The Financial Planning Association (FPA) would have us believe that you can become a professional by joining the FPA and claim the highest professional advisory designation possible. Professionalism is more than a label or title.
The Association of Financial Advisers National President Jim Taggart recently suggested that the ‘compare the fees’ tactics of David Whiteley and his Industry Superannuation Network has lead to the low confidence among Australian consumers Roy Morgan Research reported in mid October. Taggart believes that Whiteley’s anti-adviser advertisements do nothing for our professionalism.
Meanwhile, a new financial planning division of the National Tax and Accountants Association (NTAA) has recently claimed that they’ll ‘turn the heat up on fee-gouging financial planning groups’. The many (and increasing) vested interest groups are simply using whatever collateral they can as they jockey for space in the thought leadership stakes.
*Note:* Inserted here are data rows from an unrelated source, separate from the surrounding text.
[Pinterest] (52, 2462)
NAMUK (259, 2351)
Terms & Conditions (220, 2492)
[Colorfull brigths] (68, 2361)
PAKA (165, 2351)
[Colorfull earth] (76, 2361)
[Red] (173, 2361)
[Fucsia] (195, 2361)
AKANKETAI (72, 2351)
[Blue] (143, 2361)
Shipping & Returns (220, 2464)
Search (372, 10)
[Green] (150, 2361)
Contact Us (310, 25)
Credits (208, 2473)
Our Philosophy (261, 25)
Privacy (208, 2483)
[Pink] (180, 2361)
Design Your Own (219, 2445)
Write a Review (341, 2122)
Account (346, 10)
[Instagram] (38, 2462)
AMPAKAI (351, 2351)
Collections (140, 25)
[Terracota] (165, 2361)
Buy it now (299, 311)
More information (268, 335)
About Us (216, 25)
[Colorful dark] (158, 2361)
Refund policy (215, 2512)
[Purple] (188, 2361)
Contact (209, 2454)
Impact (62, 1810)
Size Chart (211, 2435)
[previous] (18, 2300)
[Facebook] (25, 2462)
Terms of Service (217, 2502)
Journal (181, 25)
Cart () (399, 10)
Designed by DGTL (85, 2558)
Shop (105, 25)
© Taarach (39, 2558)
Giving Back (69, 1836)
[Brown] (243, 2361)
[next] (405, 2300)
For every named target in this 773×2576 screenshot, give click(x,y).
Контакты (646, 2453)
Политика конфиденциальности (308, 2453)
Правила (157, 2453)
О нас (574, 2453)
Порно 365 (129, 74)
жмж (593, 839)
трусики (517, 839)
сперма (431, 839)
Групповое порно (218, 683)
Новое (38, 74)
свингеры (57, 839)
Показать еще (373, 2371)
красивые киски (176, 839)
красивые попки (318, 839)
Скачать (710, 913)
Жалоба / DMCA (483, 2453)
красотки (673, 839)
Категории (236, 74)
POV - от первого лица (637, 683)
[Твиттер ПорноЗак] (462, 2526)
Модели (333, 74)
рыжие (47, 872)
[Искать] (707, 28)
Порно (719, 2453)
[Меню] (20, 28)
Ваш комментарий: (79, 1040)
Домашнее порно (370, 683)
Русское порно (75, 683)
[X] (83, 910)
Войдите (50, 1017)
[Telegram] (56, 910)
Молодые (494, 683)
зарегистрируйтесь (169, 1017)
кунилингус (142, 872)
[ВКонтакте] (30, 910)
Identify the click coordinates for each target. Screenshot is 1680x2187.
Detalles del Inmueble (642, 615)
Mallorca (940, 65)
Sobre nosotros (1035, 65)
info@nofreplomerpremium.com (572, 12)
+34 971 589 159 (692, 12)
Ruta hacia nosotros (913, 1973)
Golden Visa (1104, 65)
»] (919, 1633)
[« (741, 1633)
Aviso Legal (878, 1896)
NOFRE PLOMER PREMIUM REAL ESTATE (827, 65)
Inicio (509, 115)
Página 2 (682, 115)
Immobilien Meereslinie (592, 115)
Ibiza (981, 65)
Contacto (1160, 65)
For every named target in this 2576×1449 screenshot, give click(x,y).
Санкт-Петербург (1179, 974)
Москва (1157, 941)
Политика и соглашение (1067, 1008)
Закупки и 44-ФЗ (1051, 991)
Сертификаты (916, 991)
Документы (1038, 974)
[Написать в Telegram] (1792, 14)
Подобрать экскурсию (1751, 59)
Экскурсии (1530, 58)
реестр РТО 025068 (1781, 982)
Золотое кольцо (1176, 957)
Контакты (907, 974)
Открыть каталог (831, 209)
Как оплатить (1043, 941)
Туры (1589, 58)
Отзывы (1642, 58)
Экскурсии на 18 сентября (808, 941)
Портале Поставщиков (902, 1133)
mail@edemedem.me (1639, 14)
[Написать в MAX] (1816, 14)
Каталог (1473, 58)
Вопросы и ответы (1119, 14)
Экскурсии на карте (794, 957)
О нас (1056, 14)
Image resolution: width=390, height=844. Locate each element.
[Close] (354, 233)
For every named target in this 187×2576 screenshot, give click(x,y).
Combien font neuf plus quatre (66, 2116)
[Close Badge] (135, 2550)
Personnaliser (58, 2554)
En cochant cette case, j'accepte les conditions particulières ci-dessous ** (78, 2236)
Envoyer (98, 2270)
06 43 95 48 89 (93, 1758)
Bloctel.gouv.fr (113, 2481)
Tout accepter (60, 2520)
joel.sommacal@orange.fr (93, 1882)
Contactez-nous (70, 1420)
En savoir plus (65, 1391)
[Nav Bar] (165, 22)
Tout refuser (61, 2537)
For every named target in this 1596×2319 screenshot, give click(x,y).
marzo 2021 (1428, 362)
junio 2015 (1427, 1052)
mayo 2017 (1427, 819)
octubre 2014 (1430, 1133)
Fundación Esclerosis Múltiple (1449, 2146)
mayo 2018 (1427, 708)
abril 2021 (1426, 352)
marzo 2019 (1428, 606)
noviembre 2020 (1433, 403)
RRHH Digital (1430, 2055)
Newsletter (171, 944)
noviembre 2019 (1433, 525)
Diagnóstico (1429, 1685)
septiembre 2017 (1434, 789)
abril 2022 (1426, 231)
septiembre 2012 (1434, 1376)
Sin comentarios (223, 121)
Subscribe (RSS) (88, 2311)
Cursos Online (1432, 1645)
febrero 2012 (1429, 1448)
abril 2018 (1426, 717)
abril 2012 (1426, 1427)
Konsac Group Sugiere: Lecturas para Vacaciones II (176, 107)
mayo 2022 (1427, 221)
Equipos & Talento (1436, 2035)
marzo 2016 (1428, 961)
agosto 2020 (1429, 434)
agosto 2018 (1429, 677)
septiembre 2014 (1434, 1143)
Let’s stop getting distracted by the senseless debate as to whether we are a profession or not. It’s a waste of time. It’s not about the financial scandals (all professions have scandals), the associations we belong to, or the credentials behind our names.
We’ll become the profession we deserve to be just as every other profession has. By building a groundswell of respect from our day to day actions with our clients, doing for them what they would do for themselves if they had the knowledge, the experience, the network and the ability that we have.
This will take time, but we have no other option – there’s no shortcut to becoming a profession.